San Juan

San Juan fue realizado por Francisco Salzillo en 1755, saliendo por primera vez en procesión al año siguiente.

Paso de San Juan

San Juan

Ya con anterioridad la Cofradía le había encargado uno de vestir en 1748 para sustituir al viejo realizado en el siglo XVII que había sufrido las consecuencias de la riada de San Calixto. El de 1748 pasó a la Ermita del Calvario que existía en el Malecón y fue enlienzado y muy transformado en el siglo XIX por el escultor Sánchez Tapia. Forma parte del paso del Cristo del Perdón de la iglesia de San Antolín.

La efigie de San Juan ejemplifica y resume Al fondotoda la tradición de la plástica barroca como “arte de síntesis, como sistema e investigación de la tridimensionalidad y de la corporeidad que transmiten sus formas”, como ha señalado el profesor Belda.

Con gesto de andar, con manto recogido por su mano derecha, señala mientras con la otra el camino por donde llevan a crucificar a Cristo. La sustitución del antiguo San Juan supuso un cambio de iconografía puesto que el de vestir representaba al evangelista con la palma mientras esta versión buscó su vinculación pasionaria al cortejo.

Salzillo se enfrentaba a una nueva problemática, la de representar una figura aislada. Ha de ir en solitario, avanzando al ritmo de la procesión, en actitud de caminar, en posición de contraposto. La imagen de cuatro perfiles, que había que contemplar en redondo, debía dar la sensación de movimiento.

El profesor Julián Gallego comparó el San Juan con el Apolo del Belvedere, ambos modelos juveniles movidos por un espíritu celestial.
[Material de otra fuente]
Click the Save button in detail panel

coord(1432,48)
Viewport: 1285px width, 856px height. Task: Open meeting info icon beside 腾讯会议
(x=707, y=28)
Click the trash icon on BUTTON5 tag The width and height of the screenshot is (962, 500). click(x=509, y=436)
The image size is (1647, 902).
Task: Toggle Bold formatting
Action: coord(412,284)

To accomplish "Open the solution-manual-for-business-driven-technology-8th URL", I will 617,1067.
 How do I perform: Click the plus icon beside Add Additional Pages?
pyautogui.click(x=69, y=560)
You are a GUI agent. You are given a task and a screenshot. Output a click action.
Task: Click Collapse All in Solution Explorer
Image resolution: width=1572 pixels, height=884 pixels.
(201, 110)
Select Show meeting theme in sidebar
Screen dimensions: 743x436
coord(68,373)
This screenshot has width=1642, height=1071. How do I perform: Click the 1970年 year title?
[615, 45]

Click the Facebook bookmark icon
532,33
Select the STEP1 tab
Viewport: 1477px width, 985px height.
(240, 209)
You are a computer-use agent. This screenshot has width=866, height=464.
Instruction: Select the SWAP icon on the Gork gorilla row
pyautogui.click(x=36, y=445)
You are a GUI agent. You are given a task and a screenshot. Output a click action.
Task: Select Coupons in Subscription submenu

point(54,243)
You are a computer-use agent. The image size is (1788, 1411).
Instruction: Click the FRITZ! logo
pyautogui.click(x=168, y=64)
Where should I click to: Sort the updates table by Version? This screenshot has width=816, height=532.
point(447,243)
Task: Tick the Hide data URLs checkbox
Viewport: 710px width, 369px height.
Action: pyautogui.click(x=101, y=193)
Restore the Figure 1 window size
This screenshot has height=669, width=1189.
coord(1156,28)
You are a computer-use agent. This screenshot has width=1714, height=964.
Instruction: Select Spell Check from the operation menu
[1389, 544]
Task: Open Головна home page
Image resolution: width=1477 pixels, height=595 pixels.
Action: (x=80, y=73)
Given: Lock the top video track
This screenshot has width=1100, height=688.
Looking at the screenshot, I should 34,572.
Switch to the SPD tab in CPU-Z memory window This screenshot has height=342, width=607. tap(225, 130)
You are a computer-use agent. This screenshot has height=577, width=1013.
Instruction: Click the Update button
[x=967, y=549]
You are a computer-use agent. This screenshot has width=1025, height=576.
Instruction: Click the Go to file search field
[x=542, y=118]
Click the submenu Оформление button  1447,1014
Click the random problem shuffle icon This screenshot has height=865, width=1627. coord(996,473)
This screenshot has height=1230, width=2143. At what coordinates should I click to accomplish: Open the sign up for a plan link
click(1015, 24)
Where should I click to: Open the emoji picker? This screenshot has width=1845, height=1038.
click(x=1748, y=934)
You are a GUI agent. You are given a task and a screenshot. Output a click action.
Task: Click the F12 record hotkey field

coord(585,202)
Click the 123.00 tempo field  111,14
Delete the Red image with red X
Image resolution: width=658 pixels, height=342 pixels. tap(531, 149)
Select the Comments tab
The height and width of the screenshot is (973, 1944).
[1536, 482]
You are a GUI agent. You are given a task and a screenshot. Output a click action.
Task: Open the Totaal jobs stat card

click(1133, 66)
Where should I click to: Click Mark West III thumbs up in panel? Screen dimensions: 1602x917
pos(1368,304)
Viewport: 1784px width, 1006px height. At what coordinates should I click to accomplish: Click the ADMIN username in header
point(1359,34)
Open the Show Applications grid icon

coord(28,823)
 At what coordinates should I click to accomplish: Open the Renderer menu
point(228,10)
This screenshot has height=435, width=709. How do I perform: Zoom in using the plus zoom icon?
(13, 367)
En el de Salzillo destaca “su forma de andar, la serena belleza de su rostro, la envolvente atmósfera que sugieren la separación de sus brazos y piernas, el giro de su cabeza, la noble expresión de su figura y la sensación de vida que transmitían sus bellas formas”.

Para el profesor Belda supone el modelo ideal para la escultura barroca española del siglo XVIII por su perfecta unidad de forma y de color: “la escultura está concebida como síntesis del arte del volumen, como dueña de su propio entorno, avanzando en el mismo cuanto permite la calculada ejecución de sus distintos planos, dando similar entidad e importancia a la contemplación en redondo”. Talla y policromía conviven en perfecta armonía. La talla modela unas formas corporales bellas y un delicado ademán a partir del trabajo minucioso en el manto y la túnica, con la delgada textura de los pliegues y la inflada ampulosidad que descubre la pierna del santo. El suave balanceo del mismo está marcado por el adelantamiento de las piernas y por el recurso de recogerse la túnica para facilitar su paso. La caída de pliegues tiende a marcar el giro del cuerpo hacia la derecha, en dirección a la mano que señala. En la espalda una gran diagonal en intenso rojo cálido en dirección opuesta subraya la corporeidad a base de planos y produce sensaciones de perspectiva logradas por el distinto grosor de la talla y la aplicación selectiva del color.